Most disgruntled partners are quick to recite the faults of their mates as the cause of their own marital unhappiness. They maintain that if only their spouses were different or acted differently their marriage would thrive and they would be happier. Assigning the blame to the mate may be soothing but is ineffectual in making the marriage more satisfying.
It is very hard for any individual to be fully aware of his/her contribution to the level of displeasure within the marriage. Thus, it is natural to assign the blame for personal dissatisfaction to the mate. Usually, when one partner is unhappy, both spouses are discontented.
Research by Thomas Bradbury and Frank Fincham confirms and expounds upon the above clinical observation, “Distressed spouses locate the cause in their partner, see it as stable or unchanging, and see it as global or influencing many of the areas of their relationship, whereas non-distressed spouses do not locate the cause in the partner and see it as unstable and specific.”
In unhappy unions, irritations, frustrations and distress one has about a spouse’s conduct are viewed as permanent and unchangeable and are sometimes perceived as rooted in an intent to aggravate the receiver.
In happy matches, partners relish each other’s positive traits and justify or minimize annoying behavior as singular exceptions to a normally pleasing individual.
Researchers Sandra Murray, John Holmes and Dale Griffith found that, “ Lasting security and confidence appear to depend on intimates seeing the best in one another –overlooking each other’s faults and embellishing each other’s virtues.”
Yet, it is socially more accepted to complain about your mate than it is to sing his/her praises.
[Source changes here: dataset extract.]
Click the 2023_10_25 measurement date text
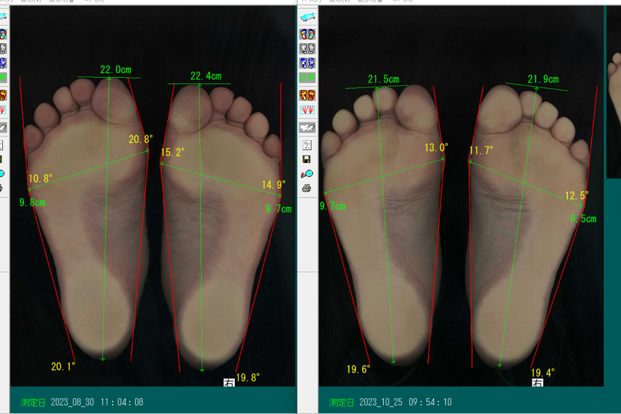[x=381, y=402]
The cultural myths about the trials and tribulations of committed relationships foster a sour view of marriage. Jokes, shared grievances and generalizations about the wows of marriage, are so frequently rehearsed that they are trusted to be universal truths.
Conversely, couples who are positive about each other and model healthy appreciation for one another are seen as a rarity. Researchers Lisa Neff and Benjamin Karney, in “Self-Evaluation Motives in Close Relationships,” assert that, “How intimates view one another has been linked to both the satisfaction and the stability of a relationship.”
In order to view your spouse more positively, all you need to do is remind yourself of the thoughts and feelings you first entertained about your beloved when you first courted. All these admired, superior and desired attributes are still there. To uncover them, you need to recall them and treat your spouse as the precious being who possesses them all in an intact form.
To be happier in your union:
- Consider the notions about the inevitable misery in marriage as pure myths and disrespectful to you and your spouse.
- Assert the right to have the happy marriage you deserve by being positive about yourself, your mate and your union.
- Reaffirm your admiration for your partner and emulate his/her wonderfulness.